Кто-то возмущался вслух. Кто-то стонал. Но никто не удивлялся неожиданному напору работников милиции. Все ведь понимали, что этим вечером милиция уже не была обновленной. Но все еще оставалась великой…
… Она подошла. Я отстранил ее.
— Дай футляр, — сказала она. — Я спрячу скрипку.
— Не дам, — сказал я.
Она по-детски насупилась:
— Я так не хочу. Я устала. Давай спрячем скрипку и пойдем домой. Ко мне домой…
— Не пойдем, — сказал я.
— А что ты еще хочешь делать здесь? — спросила она. — Я тебе все показала. Ты был очень хорош.
— Тебе виднее…
Она отступила на два шага. Голос ее изменился.

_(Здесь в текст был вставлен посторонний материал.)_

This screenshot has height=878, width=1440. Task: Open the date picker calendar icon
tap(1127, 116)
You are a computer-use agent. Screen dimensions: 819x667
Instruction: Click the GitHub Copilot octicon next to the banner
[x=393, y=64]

— Я ведь не навязываюсь, — сказала она. — Не хочешь — не надо. И не провожай меня. Обойдусь. Дай футляр.
Я прислушался к ночному городу. Кажется, началось. Я тихо засмеялся. Там, где раньше был военный завод, осыпалась стеклянная крыша банановой теплицы. Тихий перезвон дополнял странный звук, как будто кто-то давил ногами сырые грибы. Я был уверен, что это прорастают убранные за ненадобностью рельсы. Земля дрогнула. С домов начала осыпаться штукатурка. Половина фонарей погасла. Многие окна домов потрескались и оказались залеплены обрывками скотча. Я уже не мог смотреть на эти дома. Они казались мне ничтожными уродцами по сравнению с многоэтажными демиургами Нью-Йорка.
На улицу выполз человек. Я был счастлив видеть его. Это был не мыльный пузырь, это был самый настоящий человек из прошлого, в куцем пальтишке, перевязанном тесемкой, в валенках. Он посмотрел на меня мутными глазами, и я увидел, что у него не хватает зубов и что на лбу у него шишка.

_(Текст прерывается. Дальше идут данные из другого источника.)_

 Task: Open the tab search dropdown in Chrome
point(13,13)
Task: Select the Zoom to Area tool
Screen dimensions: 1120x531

— Менты козлы… — сказал он и вдруг заорал: — А ну, мент! Поди сюда! Чего вылупился? Думаешь, Сталин помер, так все можно, что ли? Эх!..
— Кто это? — спросила скрипачка.
— Это алкаш, — ответил я. — Русский алкаш. Пойдем, мне тоже есть, что тебе показать. Ты хотела проснуться? Просыпайся.
Я вел ее на площадь.
Воздух тоже изменился. Мне показалось, что нос у меня забит свинцовыми опилками. Я вспомнил, что раньше по всему городу стояли заводы. Значит, все они снова появились. И идти было трудно. Мы все время запинались и скользили. На тротуарах лежал толстый слой бугристого льда.